Vor 100 Jahren erschien das berühmte Schulkochbuch der Lebensmittelfirma zum ersten Mal. Es wurde zum Klassiker.

Bielefeld/Hamburg. Der menschliche Körper gleicht einem Motor", erfuhren die Leserinnen aus dem Dr. Oetker Schulkochbuch 1927. "Er erzeugt Energie - Bewegung, Arbeit usw. - und wird dauernd abgenutzt. Er benötigt infolgedessen laufend Heiz- und Aufbaustoffe, die ihm durch eine richtig zusammengesetzte Nahrung zugeführt werden müssen." Die kochende Hausfrau war also quasi die Mechanikerin, die den Motor von Mann und Kindern am Laufen halten musste. Das Kochbuch sagte ihr, wie.

Und das schon seit 100 Jahren: 1911 erschien das erste Dr. Oetker Schulkochbuch, damals 90 Seiten stark, zum Preis von 20 Pfennig. Geschrieben hatte es eine Bielefelder Haushaltslehrerin, die ihre Erfahrungen aus der Kochschule einbrachte. Schon damals wurden die Rezepte in der Firmen-Versuchsküche entwickelt und getestet. Seither ist das Schulkochbuch immer wieder neu aufgelegt und bis heute 19 Millionen Mal verkauft worden - ein Rekord. Über die Zeiten spiegelt es ein Jahrhundert Esskultur, genauer gesagt: jenes Jahrhundert, in dem sich Nahrungsmittel, Kochgeräte und Küche so stark verändert haben wie nie zuvor - vom Kompott zur Tiefkühlkost, von der Kochkiste zur Mikrowelle, von der Wohnküche zur offenen Kochinsel im Wohnbereich.

Dass die Nachfrage nach Kochbüchern während des Kaiserreichs zunahm, war eine Folge der Landflucht. Allein in Hamburg wuchs die Einwohnerzahl zwischen 1850 und 1910 von 200 000 auf mehr als eine Million. Für Mädchen waren Privathaushalte der größte Arbeitsmarkt: Zigtausende wanderten in die Städte ab, um "in Stellung" zu gehen, und immer weniger von ihnen lernten das Kochen bei Muttern. Wie nimmt man ein Huhn aus? Woran sieht man, ob der Fisch frisch ist? Wie weckt man Obst ein? Da waren gute Ratgeber Gold wert.
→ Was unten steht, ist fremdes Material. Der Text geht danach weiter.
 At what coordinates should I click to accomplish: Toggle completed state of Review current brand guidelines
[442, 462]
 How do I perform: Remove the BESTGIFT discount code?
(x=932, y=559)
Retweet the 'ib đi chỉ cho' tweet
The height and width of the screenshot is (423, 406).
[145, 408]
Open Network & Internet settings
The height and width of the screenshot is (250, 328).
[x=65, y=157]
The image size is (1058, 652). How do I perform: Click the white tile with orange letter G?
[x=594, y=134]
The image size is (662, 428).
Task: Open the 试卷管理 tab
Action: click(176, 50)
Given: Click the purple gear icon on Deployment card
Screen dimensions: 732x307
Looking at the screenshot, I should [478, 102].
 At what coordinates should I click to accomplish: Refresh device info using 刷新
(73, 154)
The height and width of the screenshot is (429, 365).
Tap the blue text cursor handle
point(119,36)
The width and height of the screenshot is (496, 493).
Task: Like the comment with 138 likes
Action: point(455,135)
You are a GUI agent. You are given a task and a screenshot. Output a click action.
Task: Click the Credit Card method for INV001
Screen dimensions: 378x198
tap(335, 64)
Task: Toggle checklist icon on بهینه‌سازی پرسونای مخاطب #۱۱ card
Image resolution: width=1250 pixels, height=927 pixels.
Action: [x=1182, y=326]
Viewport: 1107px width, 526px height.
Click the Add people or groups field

Der Bielefelder Firmengründer August Oetker hatte sich den damaligen Hausfrauen, Köchinnen und Dienstmädchen schon mit nützlichen Erfindungen empfohlen. 1894 brachte er Puddingpulver in verschiedenen Geschmackssorten in 10-Pfennig-Tütchen auf den Markt; es folgten Dr. Oetker Vanillinpulver, "Einmach-Hülfe" und 1898 das Gustin zum Andicken von Soßen und Suppen. Die kamen dann natürlich auch bei den Rezepten zum Einsatz. Das Schulkochbuch vermittelte die Grundlagen - Mehlschwitze etwa - bis hin zu anspruchsvollen Gerichten wie Karpfen blau oder Aal in Aspik. In der ersten Auflage stand neben den Zutaten noch ihr Einkaufspreis ("4 EL Kartoffelmehl, 2 Eier - 15 Pfg."), und für Sparsame wurde ein wöchentlicher Küchenzettel schon ab 4,55 Mark berechnet. Von Inflation und Börsenkrach ahnte 1911 noch niemand etwas.

Allerdings wurde den Frauen größte Ernsthaftigkeit angeraten: "Wenn die Hausfrau die Gerichte nicht richtig zusammenstellt, ist die Gesundheit der Familie ernstlich gefährdet", hieß es da. Sie sollte vor allem auf genügend Fett achten: "Der Mann, welcher mit zu magerer Kost ernährt wird, greift fast stets zum Branntwein, um sich zu erwärmen, besonders dann, wenn er außerdem noch einen unordentlichen, ungemütlichen Haushalt vorfindet."

Zum festen Prinzip unserer Groß- und Urgroßmütter wurde in vielen Mangelzeiten die Resteverwertung. Im Dr. Oetker Schulkochbuch konnten sie alle Verfahren zur Haltbarmachung von Lebensmitteln nachlesen: Wie macht man Kompott, wie weckt man Gemüse ein, wie macht man Wurst und Gänseklein?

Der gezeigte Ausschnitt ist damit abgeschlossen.